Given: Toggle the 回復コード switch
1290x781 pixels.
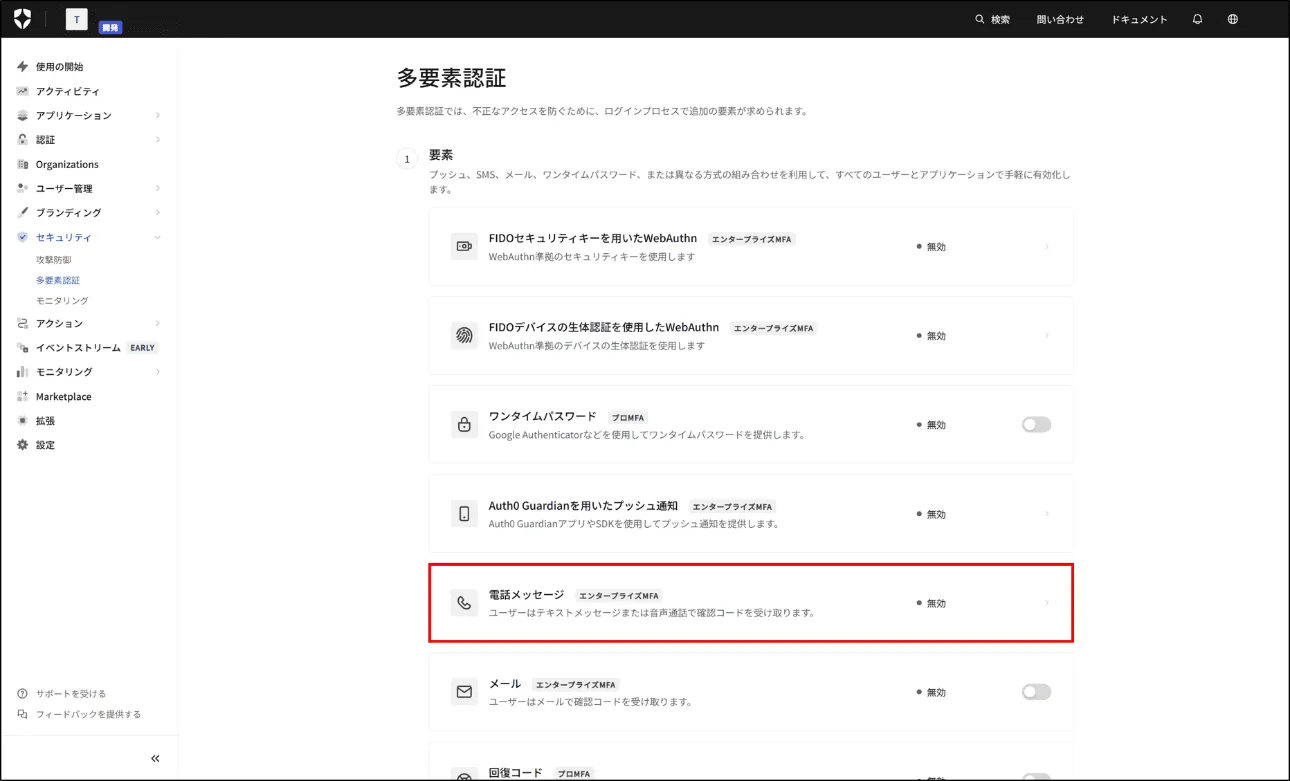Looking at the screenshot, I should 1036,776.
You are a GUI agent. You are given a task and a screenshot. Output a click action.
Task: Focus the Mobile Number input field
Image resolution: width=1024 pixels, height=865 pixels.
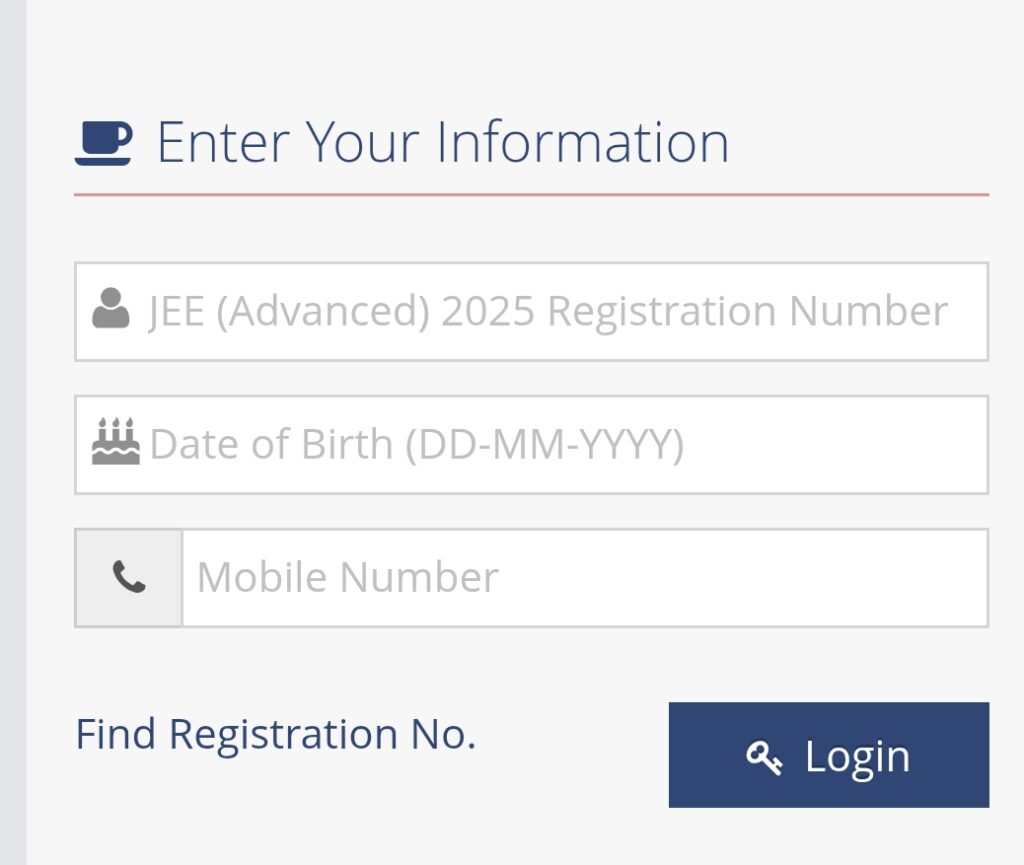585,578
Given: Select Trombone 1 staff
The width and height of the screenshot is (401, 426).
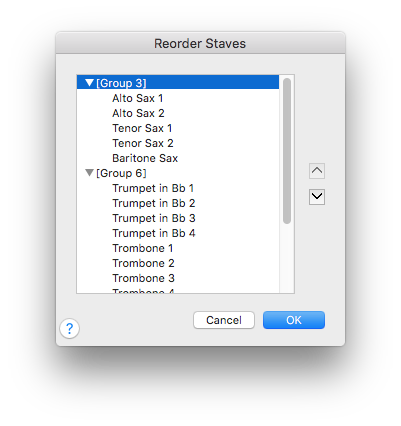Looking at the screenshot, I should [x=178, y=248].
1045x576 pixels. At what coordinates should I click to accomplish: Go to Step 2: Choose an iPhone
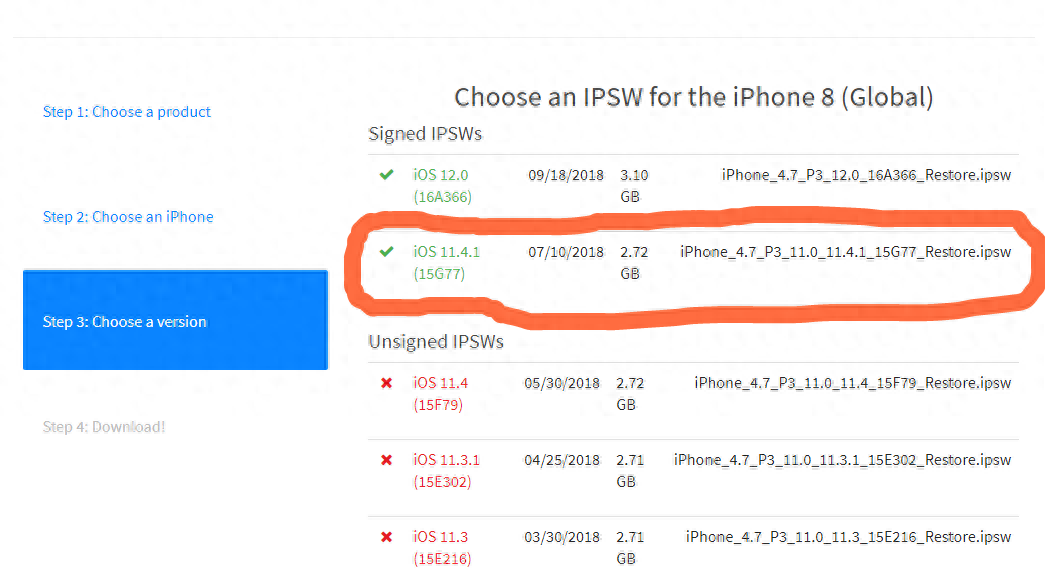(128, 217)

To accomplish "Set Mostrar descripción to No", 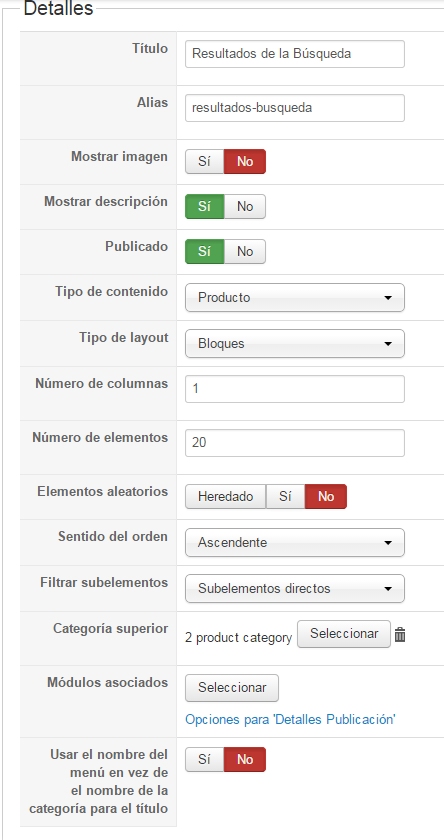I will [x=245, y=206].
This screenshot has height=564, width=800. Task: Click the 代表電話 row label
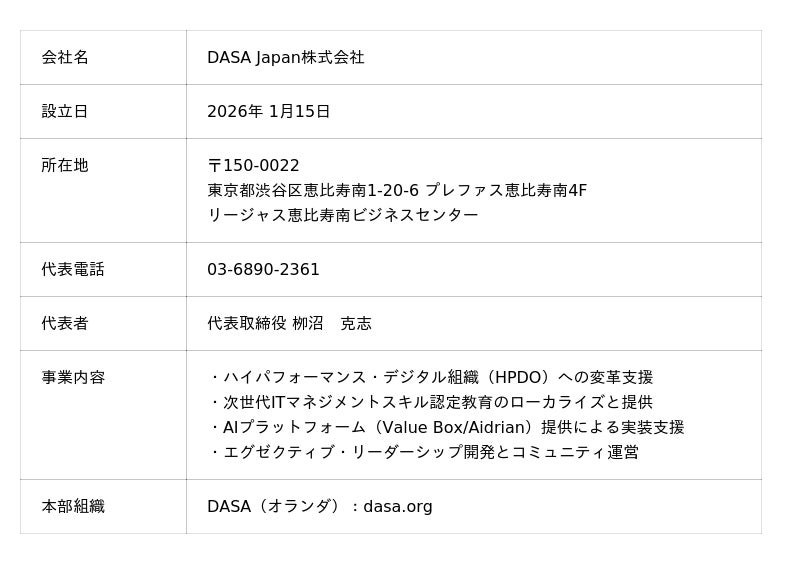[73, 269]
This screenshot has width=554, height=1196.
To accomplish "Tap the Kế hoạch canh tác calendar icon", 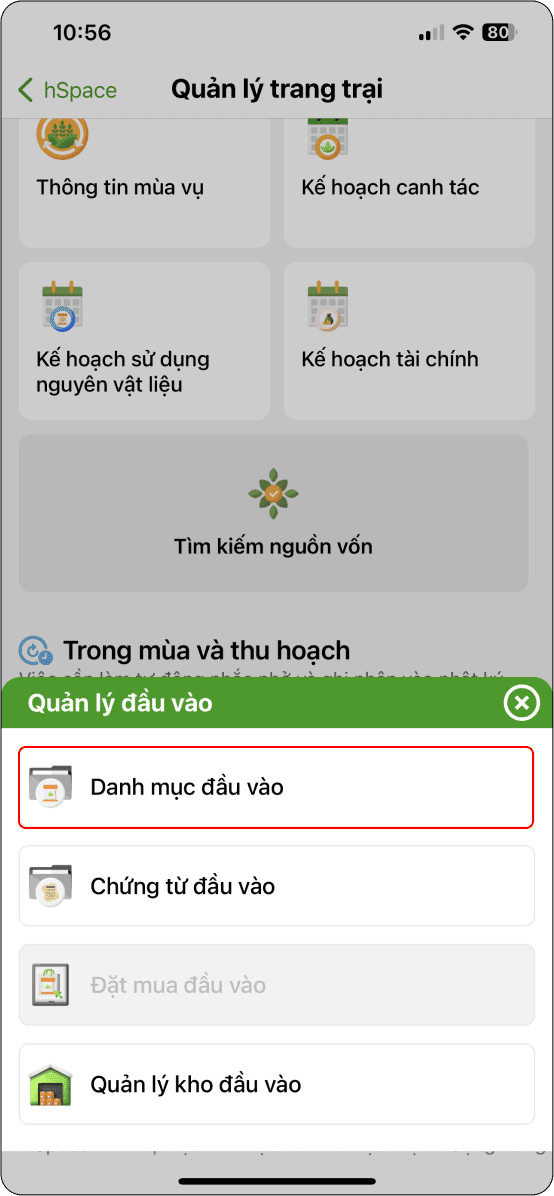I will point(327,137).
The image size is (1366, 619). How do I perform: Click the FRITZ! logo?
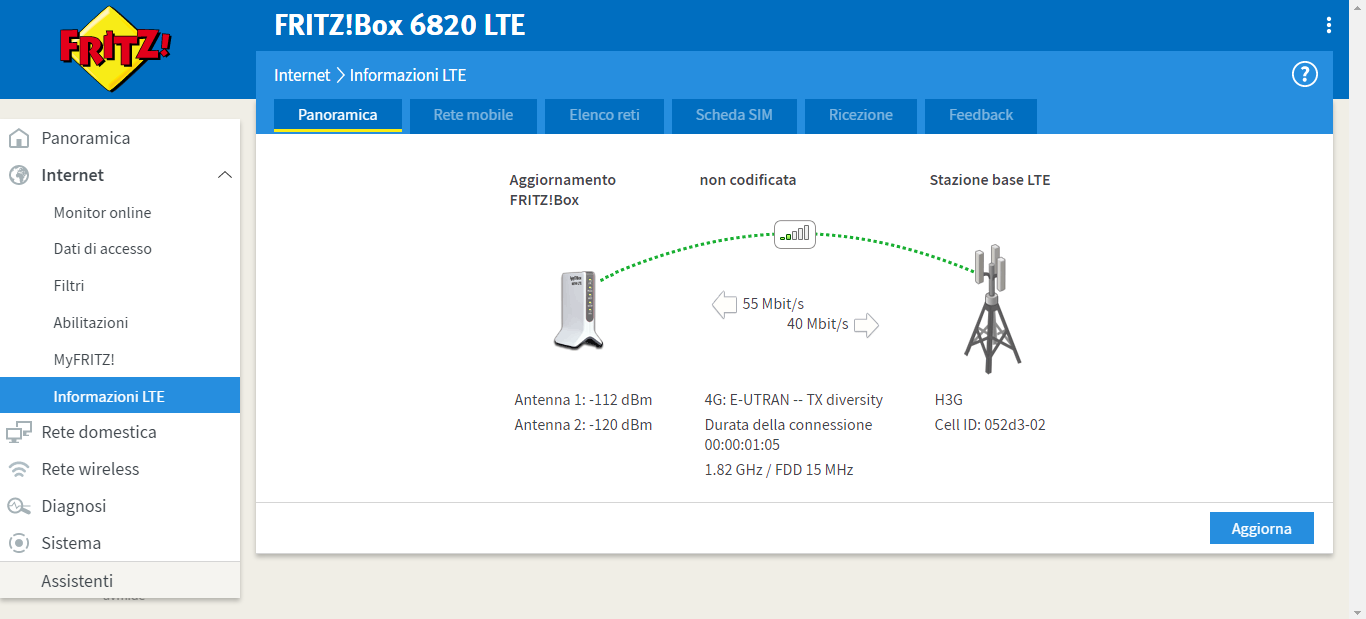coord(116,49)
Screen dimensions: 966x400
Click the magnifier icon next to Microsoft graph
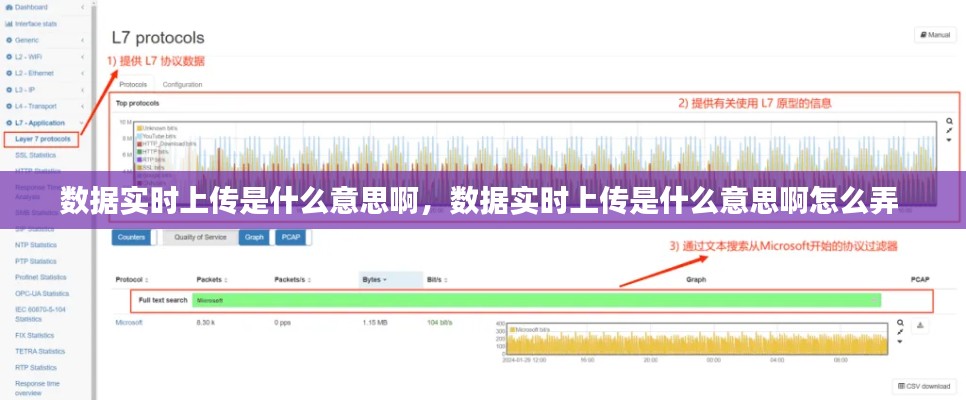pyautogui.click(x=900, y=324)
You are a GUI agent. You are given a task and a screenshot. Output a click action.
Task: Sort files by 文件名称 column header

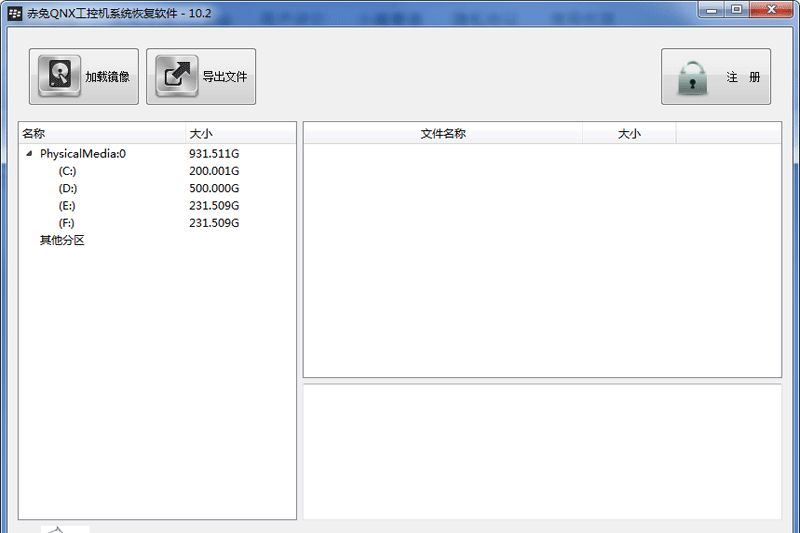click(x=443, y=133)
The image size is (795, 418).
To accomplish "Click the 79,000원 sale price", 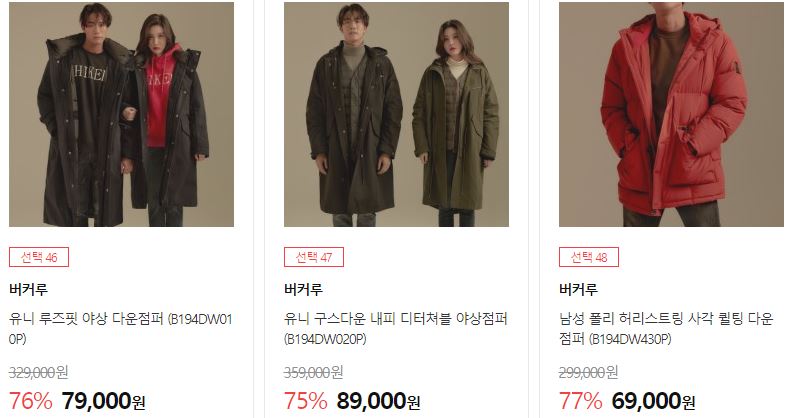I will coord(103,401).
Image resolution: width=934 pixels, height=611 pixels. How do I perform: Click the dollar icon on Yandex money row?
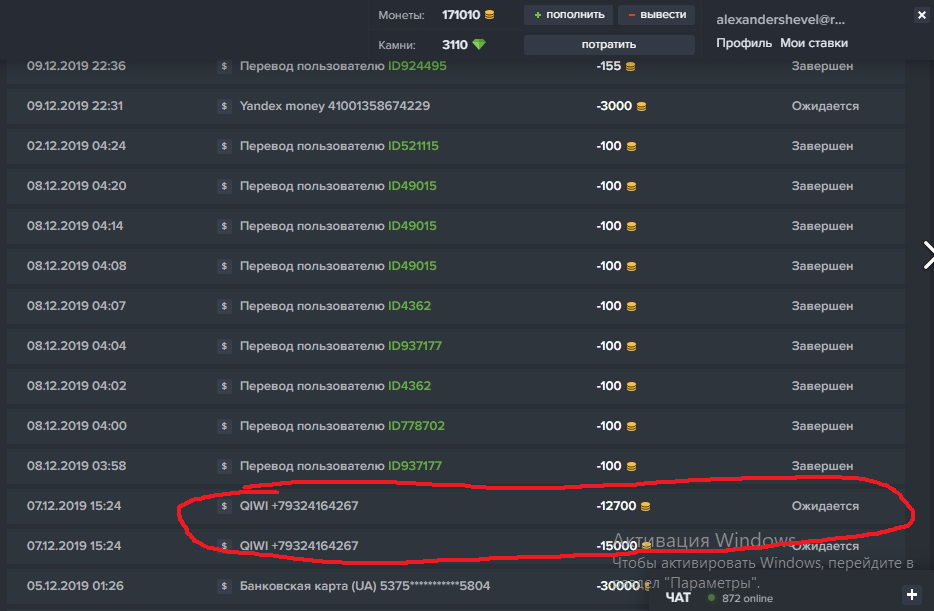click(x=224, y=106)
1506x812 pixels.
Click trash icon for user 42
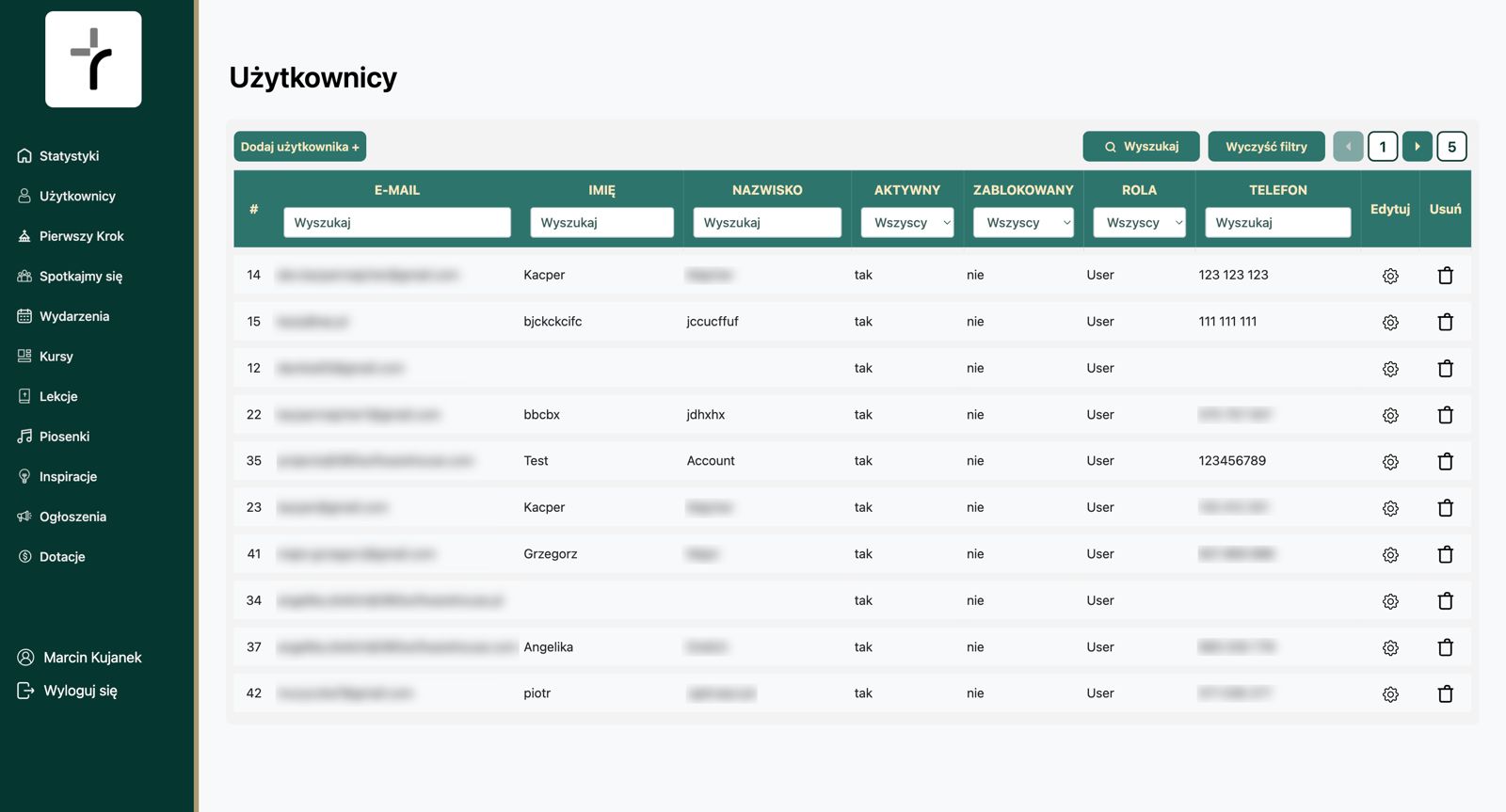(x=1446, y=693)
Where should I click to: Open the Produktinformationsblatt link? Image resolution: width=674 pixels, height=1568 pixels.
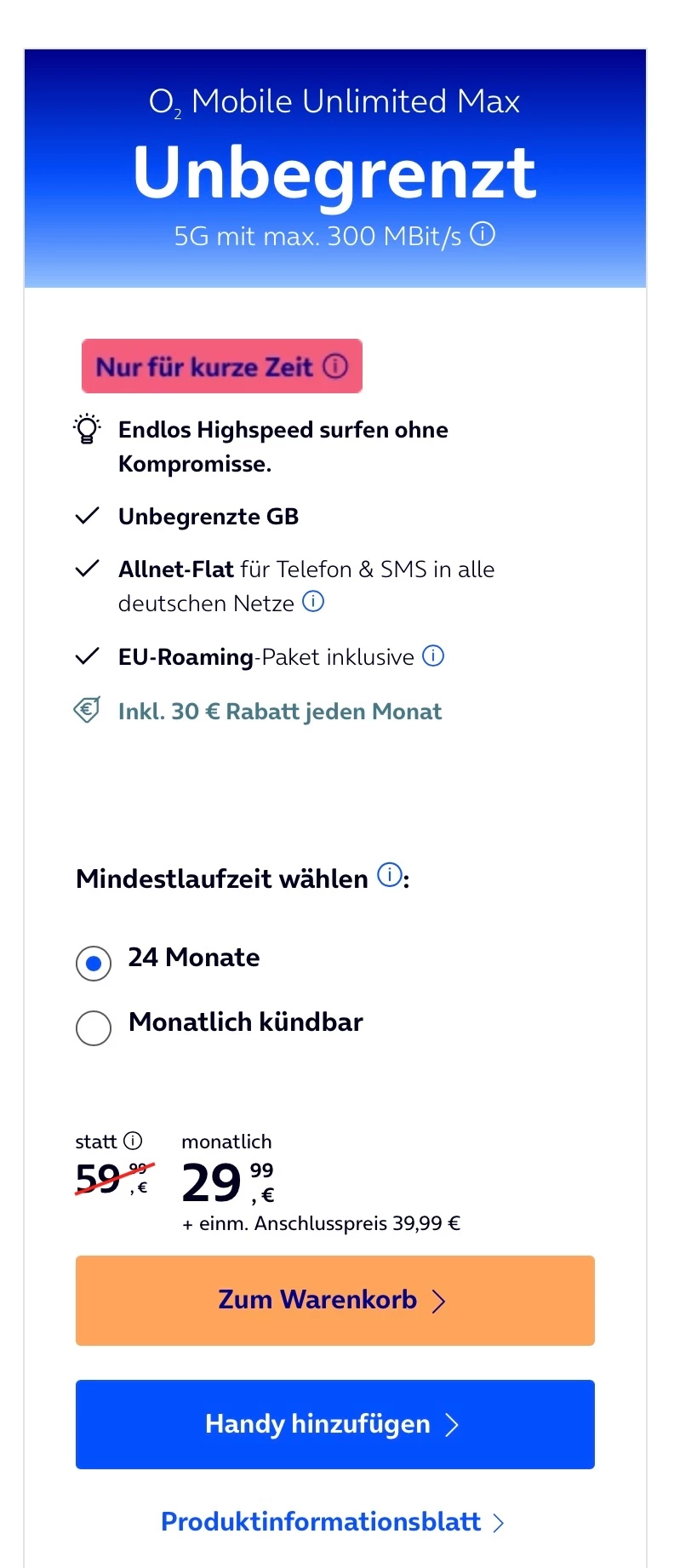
=-=-=-=-=
◆ Task to complete:
Everything from the line containing "1506x812 pixels." to the last line of the records above should be reproduced exactly, except the pictures.

◆ Task response:
1506x812 pixels.
Click trash icon for user 42
(x=1446, y=693)
Where should I click to: Open the Produktinformationsblatt link? Image resolution: width=674 pixels, height=1568 pixels.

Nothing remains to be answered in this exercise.